Victor Burgin
[Artist and writer, b. 1941, Sheffield, England, lives in London.]

 It seems to be extensively believed by photographers that meanings are to be found in the world much in the way rabbits are found in downs, and all that is required is the talent to spot them and the skill to shoot them... But those moments of truth for which the photographic opportunist waits, finger on the button, are as great a mystification as the notion of autonomous creativity. 

Rudolf Arnheim
[Writer and psychologist, b. 1904, Berlin, Germany, d. 2007, Ann Arbor, Michigan.]

 The ambition of instantaneous photography... was that of preserving the spontaneity of action and avoiding any indication that the presence of the picture taker had a modifying influence on what was going on. 

Ernest Cole (Ernest Levi Tsoloane Kole)
[Photographer, chronicler of Apartheid, b. 1940, Eersterust, South Africa, d. 1990, New York.]

 Recording the truth at whatever cost is one thing but finding one having to live a lifetime of being a chronicler of misery and injustice and callousness is another. 

John Heartfield (Helmut Franz Joseph Herzfeld)
[Artist, b. 1891, Munich, Germany, d. 1968, Berlin.]

 There are a lot of things that got me into working with photos.
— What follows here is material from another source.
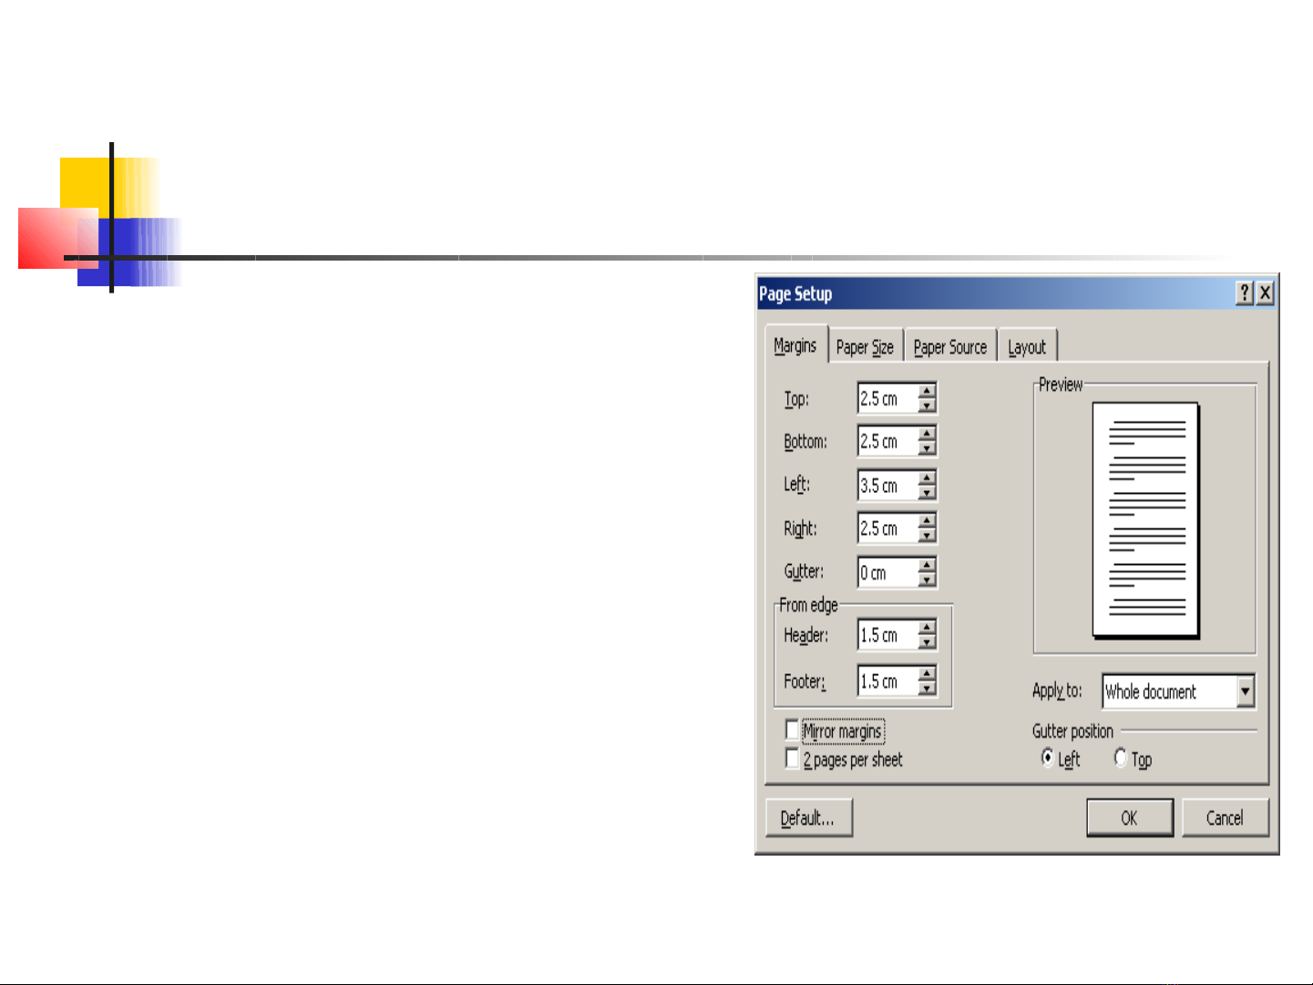Cancel the Page Setup dialog
This screenshot has width=1313, height=985.
coord(1225,818)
The main thing is that I saw both what was being said and not being said with photos in the newspapers… I found out how you can fool people with photos, really fool them… You can lie and tell the truth by putting the wrong title or wrong captions under them, and that’s roughly what was being done… 

Berenice Abbott
[Photographer, writer, teacher, b. 1898, Springfield, Ohio, d. 1991, Monson, Maine.]

 To chart a course, one must have a direction. In reality, the eye is no better than the philosophy behind it. The photographer creates, evolves a better, more selective, more acute eye by looking ever more sharply at what is going on in the world. Like every other means of expression, photography, if it is to be utterly honest and direct, should be related to the life of the times—the pulse of today. The photograph may be presented as finely and artistically as you will, but to merit serious consideration, must be directly connected with the world we live in. 

Robert Adams
[Photographer and writer, b. 1937, Orange, New Jersey, lives in Astoria, Oregon.]

 Landscape photography can offer us, I think, three verities—geography, autobiography, and metaphor. 

Mary Ellen Mark
[Photographer, b. 1940, Elkins Park, Pennsylvania, d. 2015, New York.]

 I belong to a bygone era when magazines sent you out to do a thorough report. It was a more traditional kind of photography reflecting a world that didn’t want images of it to be perfect. We don’t look at the truth anymore; instead, we look at whatever reassures us. 

Graciela Iturbide
[Photographer, b. 1942, Mexico City, lives in Coyoacán, Mexico.]

 I don’t pretend to make my photographs speak the truth of what Mexico is all about. But in its villages I can feel the way culture is changing, and it’s fascinating to live through it and try to capture it on camera.